What to do
From top to bottom, return the records that follow exactly.

(Items from a data source)
* * * * * * *

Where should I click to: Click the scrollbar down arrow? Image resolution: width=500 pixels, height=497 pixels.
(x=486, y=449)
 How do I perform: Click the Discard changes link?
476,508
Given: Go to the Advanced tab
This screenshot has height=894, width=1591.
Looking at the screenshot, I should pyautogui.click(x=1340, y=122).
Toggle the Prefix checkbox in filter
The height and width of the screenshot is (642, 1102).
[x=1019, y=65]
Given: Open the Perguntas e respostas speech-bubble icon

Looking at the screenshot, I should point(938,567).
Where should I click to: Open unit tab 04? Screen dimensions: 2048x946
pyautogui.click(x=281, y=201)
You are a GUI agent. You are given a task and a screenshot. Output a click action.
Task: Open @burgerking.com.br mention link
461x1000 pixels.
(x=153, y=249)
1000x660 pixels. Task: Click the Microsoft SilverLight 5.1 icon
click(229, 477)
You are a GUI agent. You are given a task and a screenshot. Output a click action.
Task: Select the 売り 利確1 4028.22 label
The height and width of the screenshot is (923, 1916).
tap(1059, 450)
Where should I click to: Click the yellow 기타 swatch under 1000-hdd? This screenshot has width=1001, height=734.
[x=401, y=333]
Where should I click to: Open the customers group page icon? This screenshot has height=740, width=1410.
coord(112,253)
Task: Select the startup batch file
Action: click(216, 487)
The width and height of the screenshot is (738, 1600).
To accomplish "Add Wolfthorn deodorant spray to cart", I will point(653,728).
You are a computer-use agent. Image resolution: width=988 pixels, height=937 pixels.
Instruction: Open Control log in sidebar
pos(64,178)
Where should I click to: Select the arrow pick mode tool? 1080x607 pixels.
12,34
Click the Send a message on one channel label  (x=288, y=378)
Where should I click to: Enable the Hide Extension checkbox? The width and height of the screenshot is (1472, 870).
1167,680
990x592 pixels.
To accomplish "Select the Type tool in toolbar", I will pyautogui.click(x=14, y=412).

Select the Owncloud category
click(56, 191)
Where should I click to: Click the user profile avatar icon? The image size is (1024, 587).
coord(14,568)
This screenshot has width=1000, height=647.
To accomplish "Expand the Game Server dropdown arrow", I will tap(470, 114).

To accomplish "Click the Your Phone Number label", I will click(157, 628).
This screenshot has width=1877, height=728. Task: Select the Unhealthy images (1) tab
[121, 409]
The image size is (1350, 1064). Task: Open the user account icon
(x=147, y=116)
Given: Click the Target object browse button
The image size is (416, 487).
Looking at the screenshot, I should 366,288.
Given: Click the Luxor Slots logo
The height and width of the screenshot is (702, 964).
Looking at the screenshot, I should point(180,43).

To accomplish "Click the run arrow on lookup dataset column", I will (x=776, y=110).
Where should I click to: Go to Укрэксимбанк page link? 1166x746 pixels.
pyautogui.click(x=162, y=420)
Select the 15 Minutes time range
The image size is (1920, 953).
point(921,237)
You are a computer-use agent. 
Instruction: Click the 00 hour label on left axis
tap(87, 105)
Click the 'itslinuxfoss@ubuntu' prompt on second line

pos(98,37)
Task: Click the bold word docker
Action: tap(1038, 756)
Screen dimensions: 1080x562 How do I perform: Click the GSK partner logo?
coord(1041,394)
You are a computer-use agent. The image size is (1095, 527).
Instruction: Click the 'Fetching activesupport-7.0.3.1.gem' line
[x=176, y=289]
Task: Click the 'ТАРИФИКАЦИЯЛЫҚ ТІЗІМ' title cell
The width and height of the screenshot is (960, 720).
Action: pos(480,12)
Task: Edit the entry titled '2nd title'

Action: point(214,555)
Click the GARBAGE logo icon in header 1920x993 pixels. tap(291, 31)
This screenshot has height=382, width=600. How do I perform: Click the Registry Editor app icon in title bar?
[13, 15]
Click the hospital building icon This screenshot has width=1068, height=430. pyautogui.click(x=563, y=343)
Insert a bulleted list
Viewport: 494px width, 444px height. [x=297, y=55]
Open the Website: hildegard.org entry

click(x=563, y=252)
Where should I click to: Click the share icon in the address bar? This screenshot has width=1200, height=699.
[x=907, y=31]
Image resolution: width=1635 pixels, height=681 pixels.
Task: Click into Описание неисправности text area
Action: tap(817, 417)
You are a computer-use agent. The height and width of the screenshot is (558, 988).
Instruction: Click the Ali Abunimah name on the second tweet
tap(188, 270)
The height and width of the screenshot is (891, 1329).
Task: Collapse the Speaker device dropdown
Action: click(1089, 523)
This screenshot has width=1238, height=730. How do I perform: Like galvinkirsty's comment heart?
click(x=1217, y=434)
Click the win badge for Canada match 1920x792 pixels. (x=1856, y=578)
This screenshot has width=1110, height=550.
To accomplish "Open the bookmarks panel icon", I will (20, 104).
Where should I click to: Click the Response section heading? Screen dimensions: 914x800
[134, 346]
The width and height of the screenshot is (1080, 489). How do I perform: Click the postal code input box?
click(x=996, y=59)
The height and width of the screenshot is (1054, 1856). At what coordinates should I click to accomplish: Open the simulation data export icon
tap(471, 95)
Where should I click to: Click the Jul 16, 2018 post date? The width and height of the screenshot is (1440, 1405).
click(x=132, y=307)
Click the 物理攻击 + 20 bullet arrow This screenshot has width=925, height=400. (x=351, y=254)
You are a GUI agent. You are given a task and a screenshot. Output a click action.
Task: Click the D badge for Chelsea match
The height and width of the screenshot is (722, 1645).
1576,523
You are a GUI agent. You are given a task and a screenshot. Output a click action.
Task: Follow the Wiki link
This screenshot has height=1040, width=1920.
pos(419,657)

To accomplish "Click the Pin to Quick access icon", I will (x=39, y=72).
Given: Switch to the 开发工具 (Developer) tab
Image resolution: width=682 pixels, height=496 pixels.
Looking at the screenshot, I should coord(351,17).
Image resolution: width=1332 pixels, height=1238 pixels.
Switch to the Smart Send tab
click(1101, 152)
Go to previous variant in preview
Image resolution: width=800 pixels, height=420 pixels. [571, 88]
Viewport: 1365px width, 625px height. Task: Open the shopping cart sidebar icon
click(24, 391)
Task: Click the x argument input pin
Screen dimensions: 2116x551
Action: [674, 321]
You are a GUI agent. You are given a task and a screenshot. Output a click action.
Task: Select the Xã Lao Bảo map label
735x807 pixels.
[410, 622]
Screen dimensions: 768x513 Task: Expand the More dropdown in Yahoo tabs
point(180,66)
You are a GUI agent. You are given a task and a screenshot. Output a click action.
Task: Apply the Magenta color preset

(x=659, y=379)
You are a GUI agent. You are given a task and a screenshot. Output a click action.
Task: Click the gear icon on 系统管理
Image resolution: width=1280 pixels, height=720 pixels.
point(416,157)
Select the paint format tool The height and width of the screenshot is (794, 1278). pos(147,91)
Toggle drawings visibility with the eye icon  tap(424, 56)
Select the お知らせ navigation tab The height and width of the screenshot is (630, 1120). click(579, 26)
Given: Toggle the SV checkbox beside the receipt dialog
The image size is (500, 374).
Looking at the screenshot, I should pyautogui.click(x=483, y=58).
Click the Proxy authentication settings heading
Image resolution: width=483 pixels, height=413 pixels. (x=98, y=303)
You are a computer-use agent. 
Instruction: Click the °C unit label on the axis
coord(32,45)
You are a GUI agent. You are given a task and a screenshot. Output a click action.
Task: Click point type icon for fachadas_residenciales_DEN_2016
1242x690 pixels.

* * * * * * *

Result below
Where should I click to: Click the scrollbar down arrow? Image resolution: width=500 pixels, height=497 pixels.
(x=486, y=449)
 How do I perform: Click the Discard changes link?
476,508
Given: Go to the Advanced tab
This screenshot has height=894, width=1591.
Looking at the screenshot, I should pyautogui.click(x=1340, y=122).
Toggle the Prefix checkbox in filter
The height and width of the screenshot is (642, 1102).
[x=1019, y=65]
Given: Open the Perguntas e respostas speech-bubble icon

Looking at the screenshot, I should point(938,567).
Where should I click to: Open unit tab 04? Screen dimensions: 2048x946
pyautogui.click(x=281, y=201)
You are a GUI agent. You are given a task and a screenshot. Output a click action.
Task: Open @burgerking.com.br mention link
461x1000 pixels.
(x=153, y=249)
1000x660 pixels. Task: Click the Microsoft SilverLight 5.1 icon
click(229, 477)
You are a GUI agent. You are given a task and a screenshot. Output a click action.
Task: Select the 売り 利確1 4028.22 label
The height and width of the screenshot is (923, 1916).
tap(1059, 450)
Where should I click to: Click the yellow 기타 swatch under 1000-hdd? This screenshot has width=1001, height=734.
[x=401, y=333]
Where should I click to: Open the customers group page icon? This screenshot has height=740, width=1410.
coord(112,253)
Task: Select the startup batch file
Action: click(216, 487)
The width and height of the screenshot is (738, 1600).
To accomplish "Add Wolfthorn deodorant spray to cart", I will point(653,728).
You are a computer-use agent. Image resolution: width=988 pixels, height=937 pixels.
Instruction: Open Control log in sidebar
pos(64,178)
Where should I click to: Select the arrow pick mode tool? 1080x607 pixels.
12,34
Click the Send a message on one channel label  (x=288, y=378)
Where should I click to: Enable the Hide Extension checkbox? The width and height of the screenshot is (1472, 870).
1167,680
990x592 pixels.
To accomplish "Select the Type tool in toolbar", I will pyautogui.click(x=14, y=412).

Select the Owncloud category
click(56, 191)
Where should I click to: Click the user profile avatar icon? The image size is (1024, 587).
coord(14,568)
This screenshot has width=1000, height=647.
To accomplish "Expand the Game Server dropdown arrow", I will tap(470, 114).

To accomplish "Click the Your Phone Number label", I will click(157, 628).
This screenshot has width=1877, height=728. Task: Select the Unhealthy images (1) tab
[121, 409]
The image size is (1350, 1064). Task: Open the user account icon
(x=147, y=116)
Given: Click the Target object browse button
The image size is (416, 487).
Looking at the screenshot, I should 366,288.
Given: Click the Luxor Slots logo
The height and width of the screenshot is (702, 964).
Looking at the screenshot, I should point(180,43).

To accomplish "Click the run arrow on lookup dataset column", I will (x=776, y=110).
Where should I click to: Go to Укрэксимбанк page link? 1166x746 pixels.
pyautogui.click(x=162, y=420)
Select the 15 Minutes time range
The image size is (1920, 953).
point(921,237)
You are a computer-use agent. 
Instruction: Click the 00 hour label on left axis
tap(87, 105)
Click the 'itslinuxfoss@ubuntu' prompt on second line

pos(98,37)
Task: Click the bold word docker
Action: tap(1038, 756)
Screen dimensions: 1080x562 How do I perform: Click the GSK partner logo?
coord(1041,394)
You are a computer-use agent. The image size is (1095, 527).
Instruction: Click the 'Fetching activesupport-7.0.3.1.gem' line
[x=176, y=289]
Task: Click the 'ТАРИФИКАЦИЯЛЫҚ ТІЗІМ' title cell
The width and height of the screenshot is (960, 720).
Action: pos(480,12)
Task: Edit the entry titled '2nd title'

Action: point(214,555)
Click the GARBAGE logo icon in header 1920x993 pixels. tap(291, 31)
This screenshot has height=382, width=600. How do I perform: Click the Registry Editor app icon in title bar?
[13, 15]
Click the hospital building icon This screenshot has width=1068, height=430. pyautogui.click(x=563, y=343)
Insert a bulleted list
Viewport: 494px width, 444px height. [x=297, y=55]
Open the Website: hildegard.org entry

click(x=563, y=252)
Where should I click to: Click the share icon in the address bar? This screenshot has width=1200, height=699.
[x=907, y=31]
Image resolution: width=1635 pixels, height=681 pixels.
Task: Click into Описание неисправности text area
Action: tap(817, 417)
You are a computer-use agent. The height and width of the screenshot is (558, 988).
Instruction: Click the Ali Abunimah name on the second tweet
tap(188, 270)
The height and width of the screenshot is (891, 1329).
Task: Collapse the Speaker device dropdown
Action: click(1089, 523)
This screenshot has width=1238, height=730. How do I perform: Like galvinkirsty's comment heart?
click(x=1217, y=434)
Click the win badge for Canada match 1920x792 pixels. (x=1856, y=578)
This screenshot has width=1110, height=550.
To accomplish "Open the bookmarks panel icon", I will (20, 104).
Where should I click to: Click the Response section heading? Screen dimensions: 914x800
[134, 346]
The width and height of the screenshot is (1080, 489). How do I perform: Click the postal code input box?
click(x=996, y=59)
The height and width of the screenshot is (1054, 1856). At what coordinates should I click to accomplish: Open the simulation data export icon
tap(471, 95)
Where should I click to: Click the Jul 16, 2018 post date? The width and height of the screenshot is (1440, 1405).
click(x=132, y=307)
Click the 物理攻击 + 20 bullet arrow This screenshot has width=925, height=400. (x=351, y=254)
You are a GUI agent. You are given a task and a screenshot. Output a click action.
Task: Click the D badge for Chelsea match
The height and width of the screenshot is (722, 1645).
1576,523
You are a GUI agent. You are given a task and a screenshot. Output a click action.
Task: Follow the Wiki link
This screenshot has height=1040, width=1920.
pos(419,657)

To accomplish "Click the Pin to Quick access icon", I will (x=39, y=72).
Given: Switch to the 开发工具 (Developer) tab
Image resolution: width=682 pixels, height=496 pixels.
Looking at the screenshot, I should coord(351,17).
Image resolution: width=1332 pixels, height=1238 pixels.
Switch to the Smart Send tab
click(1101, 152)
Go to previous variant in preview
Image resolution: width=800 pixels, height=420 pixels. [571, 88]
Viewport: 1365px width, 625px height. Task: Open the shopping cart sidebar icon
click(24, 391)
Task: Click the x argument input pin
Screen dimensions: 2116x551
Action: [674, 321]
You are a GUI agent. You are given a task and a screenshot. Output a click action.
Task: Select the Xã Lao Bảo map label
735x807 pixels.
[410, 622]
Screen dimensions: 768x513 Task: Expand the More dropdown in Yahoo tabs
point(180,66)
You are a GUI agent. You are given a task and a screenshot. Output a click action.
Task: Apply the Magenta color preset

(x=659, y=379)
You are a GUI agent. You are given a task and a screenshot. Output a click action.
Task: Click the gear icon on 系统管理
Image resolution: width=1280 pixels, height=720 pixels.
point(416,157)
Select the paint format tool The height and width of the screenshot is (794, 1278). pos(147,91)
Toggle drawings visibility with the eye icon  tap(424, 56)
Select the お知らせ navigation tab The height and width of the screenshot is (630, 1120). click(579, 26)
Given: Toggle the SV checkbox beside the receipt dialog
The image size is (500, 374).
Looking at the screenshot, I should pyautogui.click(x=483, y=58).
Click the Proxy authentication settings heading
Image resolution: width=483 pixels, height=413 pixels. (x=98, y=303)
You are a computer-use agent. 
Instruction: Click the °C unit label on the axis
coord(32,45)
You are a GUI agent. You are given a task and a screenshot. Output a click action.
Task: Click point type icon for fachadas_residenciales_DEN_2016
1242x690 pixels.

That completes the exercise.